▸ Records:
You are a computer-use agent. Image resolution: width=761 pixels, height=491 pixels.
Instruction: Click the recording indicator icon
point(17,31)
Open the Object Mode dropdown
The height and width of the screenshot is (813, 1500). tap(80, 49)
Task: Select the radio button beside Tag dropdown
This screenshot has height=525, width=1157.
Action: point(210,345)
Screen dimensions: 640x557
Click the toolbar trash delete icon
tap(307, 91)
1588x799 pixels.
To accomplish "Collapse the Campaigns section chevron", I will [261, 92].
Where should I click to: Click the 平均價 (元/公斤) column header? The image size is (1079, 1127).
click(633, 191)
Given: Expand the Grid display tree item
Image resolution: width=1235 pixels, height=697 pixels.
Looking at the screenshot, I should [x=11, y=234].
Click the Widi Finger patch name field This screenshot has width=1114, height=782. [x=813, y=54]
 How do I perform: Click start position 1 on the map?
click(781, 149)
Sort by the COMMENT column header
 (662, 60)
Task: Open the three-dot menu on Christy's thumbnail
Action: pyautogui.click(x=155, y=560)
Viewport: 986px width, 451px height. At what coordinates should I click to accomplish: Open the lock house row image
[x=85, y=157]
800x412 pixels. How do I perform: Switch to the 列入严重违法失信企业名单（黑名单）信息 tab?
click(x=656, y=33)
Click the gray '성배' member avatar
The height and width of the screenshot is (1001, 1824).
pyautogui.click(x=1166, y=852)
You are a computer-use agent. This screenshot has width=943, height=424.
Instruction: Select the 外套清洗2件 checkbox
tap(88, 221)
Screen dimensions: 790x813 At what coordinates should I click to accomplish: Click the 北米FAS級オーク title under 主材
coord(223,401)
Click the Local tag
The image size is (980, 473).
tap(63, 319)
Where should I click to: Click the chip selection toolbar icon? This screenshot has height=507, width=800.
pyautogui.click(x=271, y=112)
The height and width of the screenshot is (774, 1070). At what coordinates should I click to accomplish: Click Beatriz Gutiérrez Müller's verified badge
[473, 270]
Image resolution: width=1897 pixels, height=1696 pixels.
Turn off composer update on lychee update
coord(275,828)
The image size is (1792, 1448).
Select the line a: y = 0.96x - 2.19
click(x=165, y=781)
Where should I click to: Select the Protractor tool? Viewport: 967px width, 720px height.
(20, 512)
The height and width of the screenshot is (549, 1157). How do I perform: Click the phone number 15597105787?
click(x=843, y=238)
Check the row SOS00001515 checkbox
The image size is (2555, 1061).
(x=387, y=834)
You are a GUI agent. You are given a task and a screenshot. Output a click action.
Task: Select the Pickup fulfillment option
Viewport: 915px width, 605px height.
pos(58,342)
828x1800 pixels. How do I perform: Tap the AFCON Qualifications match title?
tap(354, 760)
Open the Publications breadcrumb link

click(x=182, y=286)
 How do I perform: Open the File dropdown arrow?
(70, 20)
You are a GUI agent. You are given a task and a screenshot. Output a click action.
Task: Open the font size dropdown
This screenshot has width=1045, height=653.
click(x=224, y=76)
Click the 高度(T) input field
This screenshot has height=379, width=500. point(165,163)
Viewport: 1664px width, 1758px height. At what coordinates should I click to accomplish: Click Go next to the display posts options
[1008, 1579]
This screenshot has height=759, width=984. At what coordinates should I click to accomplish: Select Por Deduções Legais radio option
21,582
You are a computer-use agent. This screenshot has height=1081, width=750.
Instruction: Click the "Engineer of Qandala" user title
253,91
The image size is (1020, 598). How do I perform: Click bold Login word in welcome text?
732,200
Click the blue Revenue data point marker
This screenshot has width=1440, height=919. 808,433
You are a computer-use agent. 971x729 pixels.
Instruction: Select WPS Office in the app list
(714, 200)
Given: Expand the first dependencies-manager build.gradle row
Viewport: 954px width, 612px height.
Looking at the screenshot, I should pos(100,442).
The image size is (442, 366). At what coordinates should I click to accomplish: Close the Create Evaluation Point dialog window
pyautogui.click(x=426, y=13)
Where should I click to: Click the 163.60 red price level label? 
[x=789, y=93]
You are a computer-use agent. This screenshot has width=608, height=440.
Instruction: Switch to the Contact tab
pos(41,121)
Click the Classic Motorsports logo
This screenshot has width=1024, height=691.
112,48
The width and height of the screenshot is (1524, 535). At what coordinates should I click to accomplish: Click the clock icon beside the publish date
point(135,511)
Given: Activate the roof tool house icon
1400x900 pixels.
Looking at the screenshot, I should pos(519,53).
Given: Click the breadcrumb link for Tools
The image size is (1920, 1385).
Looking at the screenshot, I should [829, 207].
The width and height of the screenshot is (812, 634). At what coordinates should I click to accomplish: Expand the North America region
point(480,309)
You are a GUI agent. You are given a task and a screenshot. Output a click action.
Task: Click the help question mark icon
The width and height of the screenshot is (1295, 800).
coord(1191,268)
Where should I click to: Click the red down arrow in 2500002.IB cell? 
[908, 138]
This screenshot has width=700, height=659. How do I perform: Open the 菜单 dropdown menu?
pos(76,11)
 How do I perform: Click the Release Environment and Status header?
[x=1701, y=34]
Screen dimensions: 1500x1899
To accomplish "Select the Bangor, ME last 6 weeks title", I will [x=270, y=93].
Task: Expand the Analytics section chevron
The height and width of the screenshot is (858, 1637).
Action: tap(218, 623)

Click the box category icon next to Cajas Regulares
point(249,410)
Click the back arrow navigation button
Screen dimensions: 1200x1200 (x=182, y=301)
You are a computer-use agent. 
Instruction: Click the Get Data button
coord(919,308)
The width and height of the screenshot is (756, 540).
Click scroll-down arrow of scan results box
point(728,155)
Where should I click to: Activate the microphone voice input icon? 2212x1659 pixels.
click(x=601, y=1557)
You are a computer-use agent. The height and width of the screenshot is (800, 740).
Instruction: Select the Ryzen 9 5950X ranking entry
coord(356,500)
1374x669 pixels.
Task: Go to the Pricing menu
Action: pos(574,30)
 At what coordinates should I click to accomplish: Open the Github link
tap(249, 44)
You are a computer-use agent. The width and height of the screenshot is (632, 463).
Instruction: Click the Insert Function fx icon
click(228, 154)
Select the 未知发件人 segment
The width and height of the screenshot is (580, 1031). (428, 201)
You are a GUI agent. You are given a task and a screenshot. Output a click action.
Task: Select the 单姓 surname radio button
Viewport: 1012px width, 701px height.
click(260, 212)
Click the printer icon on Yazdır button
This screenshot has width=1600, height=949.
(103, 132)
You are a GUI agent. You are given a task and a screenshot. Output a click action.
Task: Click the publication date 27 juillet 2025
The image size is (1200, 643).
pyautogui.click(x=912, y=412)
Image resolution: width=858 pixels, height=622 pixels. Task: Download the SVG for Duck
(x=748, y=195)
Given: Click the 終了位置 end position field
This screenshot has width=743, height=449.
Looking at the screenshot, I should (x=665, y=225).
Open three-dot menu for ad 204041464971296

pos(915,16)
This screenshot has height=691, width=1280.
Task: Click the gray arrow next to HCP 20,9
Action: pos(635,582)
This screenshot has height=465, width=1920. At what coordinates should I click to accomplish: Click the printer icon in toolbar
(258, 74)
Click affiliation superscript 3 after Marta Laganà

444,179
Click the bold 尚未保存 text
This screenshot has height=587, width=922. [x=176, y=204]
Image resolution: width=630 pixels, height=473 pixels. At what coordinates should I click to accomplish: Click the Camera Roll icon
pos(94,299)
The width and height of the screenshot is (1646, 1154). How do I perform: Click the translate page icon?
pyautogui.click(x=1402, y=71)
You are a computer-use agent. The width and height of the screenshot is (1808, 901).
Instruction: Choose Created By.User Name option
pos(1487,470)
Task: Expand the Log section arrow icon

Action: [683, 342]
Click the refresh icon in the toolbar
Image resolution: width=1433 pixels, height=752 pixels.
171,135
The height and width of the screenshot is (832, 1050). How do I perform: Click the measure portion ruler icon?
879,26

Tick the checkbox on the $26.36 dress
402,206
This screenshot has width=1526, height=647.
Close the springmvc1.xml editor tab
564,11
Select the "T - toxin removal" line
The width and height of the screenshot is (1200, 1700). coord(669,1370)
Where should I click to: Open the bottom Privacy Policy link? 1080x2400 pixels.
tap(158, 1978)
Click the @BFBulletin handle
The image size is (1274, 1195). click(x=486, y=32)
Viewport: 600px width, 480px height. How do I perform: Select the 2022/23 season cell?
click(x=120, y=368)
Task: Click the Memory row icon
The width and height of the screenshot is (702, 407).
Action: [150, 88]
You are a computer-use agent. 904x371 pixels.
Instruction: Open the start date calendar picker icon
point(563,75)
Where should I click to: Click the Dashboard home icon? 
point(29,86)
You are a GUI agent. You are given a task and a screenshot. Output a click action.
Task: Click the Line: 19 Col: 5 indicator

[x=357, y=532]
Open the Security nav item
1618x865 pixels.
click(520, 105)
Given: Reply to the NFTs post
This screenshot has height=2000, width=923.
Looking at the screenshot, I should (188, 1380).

▸ Work item:
In the data above, which lines include "will"? Return those lines.

▸ Response below:
To accomplish "Collapse the Campaigns section chevron", I will [261, 92].
To accomplish "Select the Bangor, ME last 6 weeks title", I will [x=270, y=93].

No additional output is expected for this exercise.